国土交通省は、建設業の担い手確保に向けて、高校生などの就業有望層、保護者や教員を対象に建設業で働く魅力を伝える実証事業を2026年度に展開する。体験プログラムや動画などのコンテンツの提供を通じ、建設業の仕事を訴求する方法を整理。実証で得た知見をガイドにまとめ、建設業団体や個社の採用活動に役立ててもらう。
建設業への入職を拡大するため、高校生などの就業有望層、小中学生の保護者、高校の指導教員それぞれを対象に、入職の障壁となるネガティブなイメージの払拭や仕事の魅力を伝えるための事業に乗り出す。

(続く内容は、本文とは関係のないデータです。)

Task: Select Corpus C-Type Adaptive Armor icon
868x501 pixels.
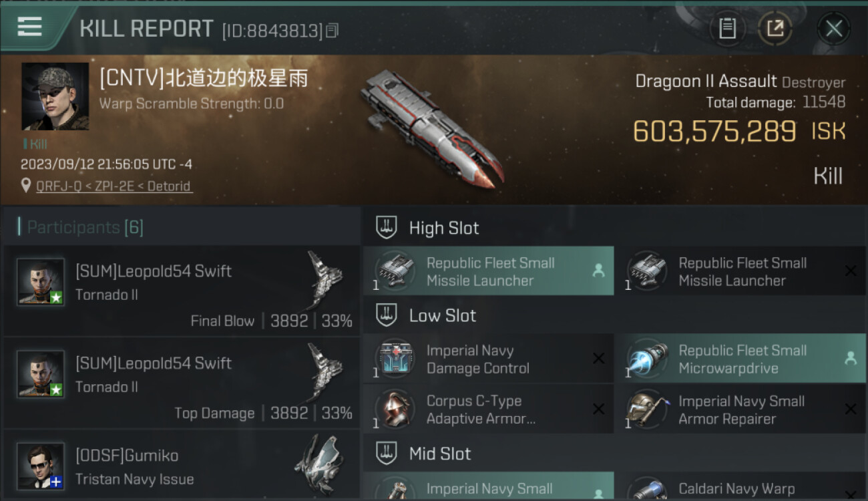Action: 393,409
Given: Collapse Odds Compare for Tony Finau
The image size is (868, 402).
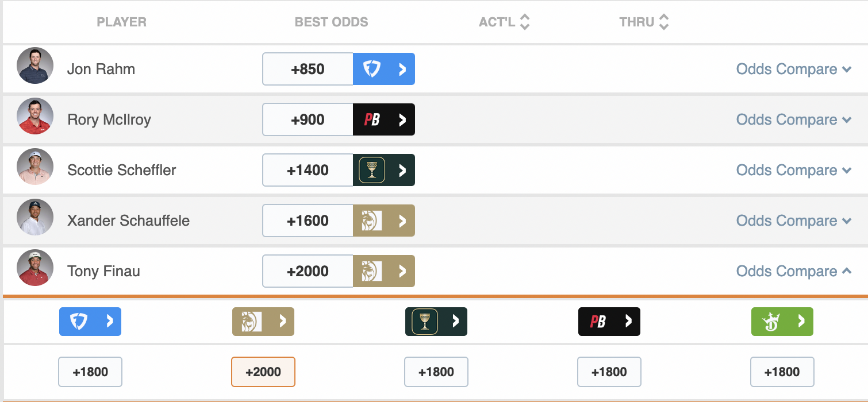Looking at the screenshot, I should [794, 271].
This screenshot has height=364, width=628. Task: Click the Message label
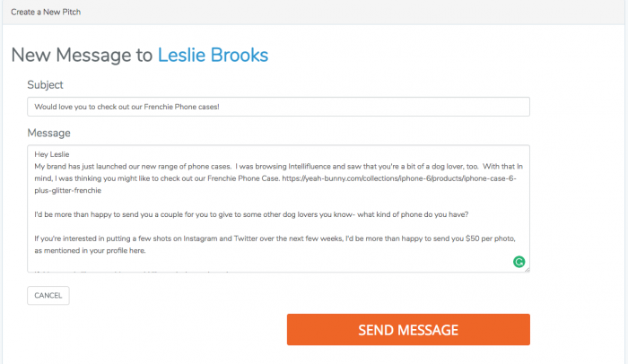pyautogui.click(x=48, y=133)
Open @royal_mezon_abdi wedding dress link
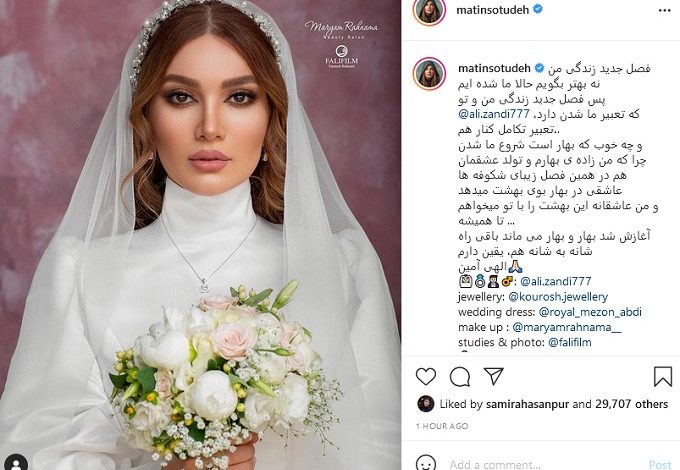Viewport: 680px width, 470px height. click(x=590, y=312)
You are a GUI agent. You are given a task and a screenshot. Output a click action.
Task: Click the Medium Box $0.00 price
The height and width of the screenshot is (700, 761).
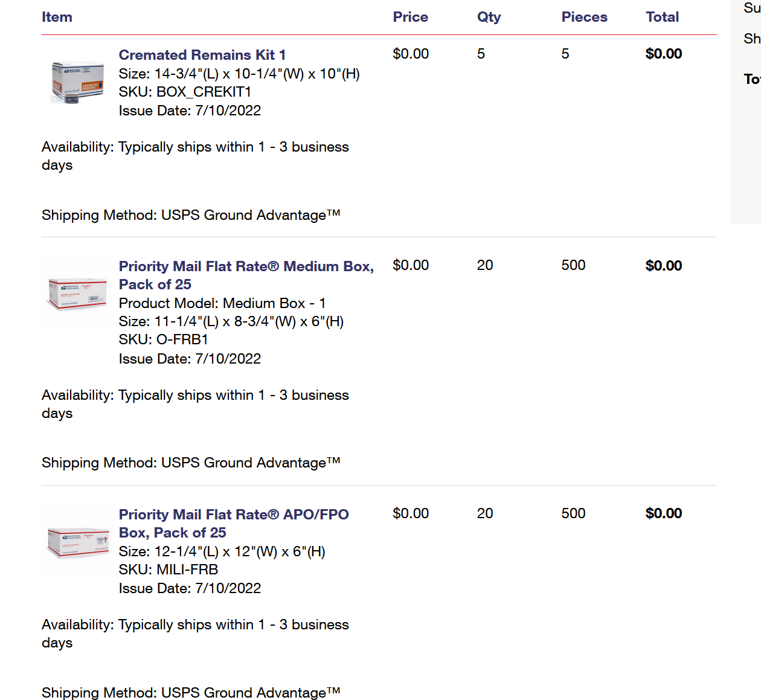pos(411,265)
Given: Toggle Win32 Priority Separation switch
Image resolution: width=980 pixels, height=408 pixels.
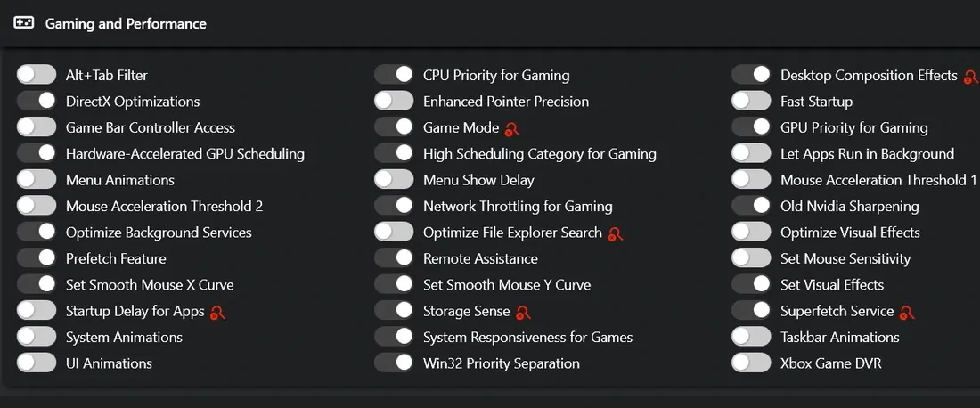Looking at the screenshot, I should (x=394, y=363).
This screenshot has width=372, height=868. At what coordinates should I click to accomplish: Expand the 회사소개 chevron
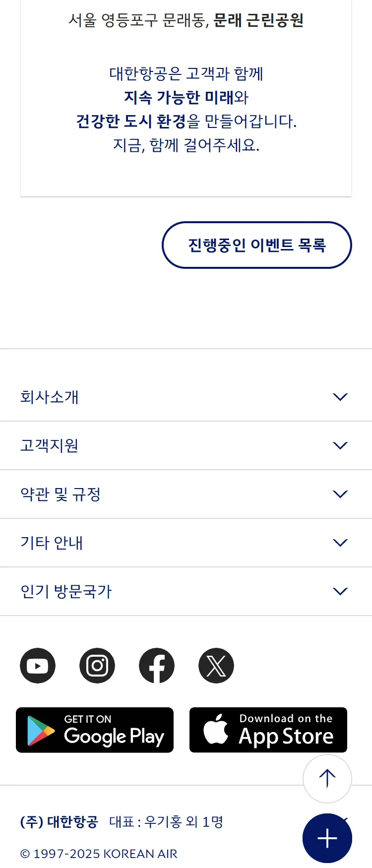[340, 397]
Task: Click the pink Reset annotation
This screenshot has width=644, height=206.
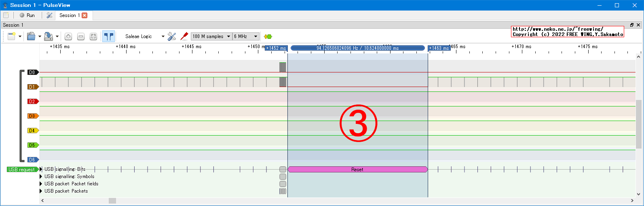Action: click(357, 170)
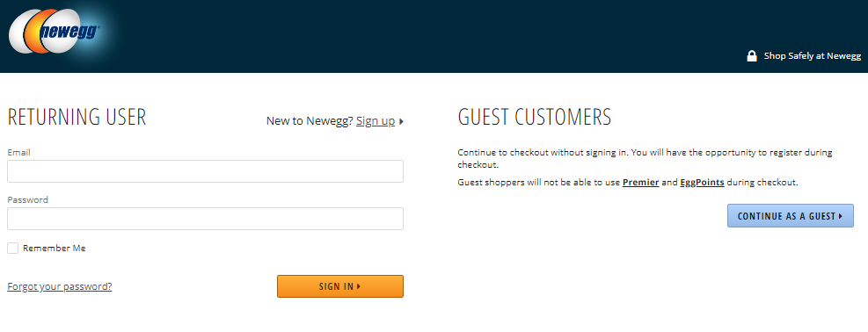Enable the Remember Me checkbox
The image size is (868, 332).
[x=12, y=248]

高校生や求職社会人、退職自衛官といった就業有望層に対しては、建設関係訓練校と連携して建設業の仕事を体験できる短期から中期のプログラムを提供し、効果的な実施方法や必要な費用などを検証する。
小中学生とその保護者に向けては、建設業の仕事のイメージや災害対応など社会貢献度の高さを伝えるPRコンテンツを制作・発信する。建設現場で働く技能者に焦点を当てた動画などを想定し、対象者への訴求効果を分析するとともに、国や自治体、建設業団体が同様の取り組みを実施するための知見をまとめる。
高校の指導教員が建設業に抱くイメージを改善するための調査・分析も実施。建設業の処遇改善などの取り組みを伝え、進路指導の際に活用できる資料を作成する。
それぞれの取り組みで得られた知見をガイドに整理し、建設業団体や個社に提供することで、採用活動の参考にしてもらう。ガイドには学校への出前講座やインターン受け入れが可能な企業のリスト、教育委員会との連携方法、業界内外の好事例なども盛り込む。
実証の関連事業の企画競争を18日付で公示している。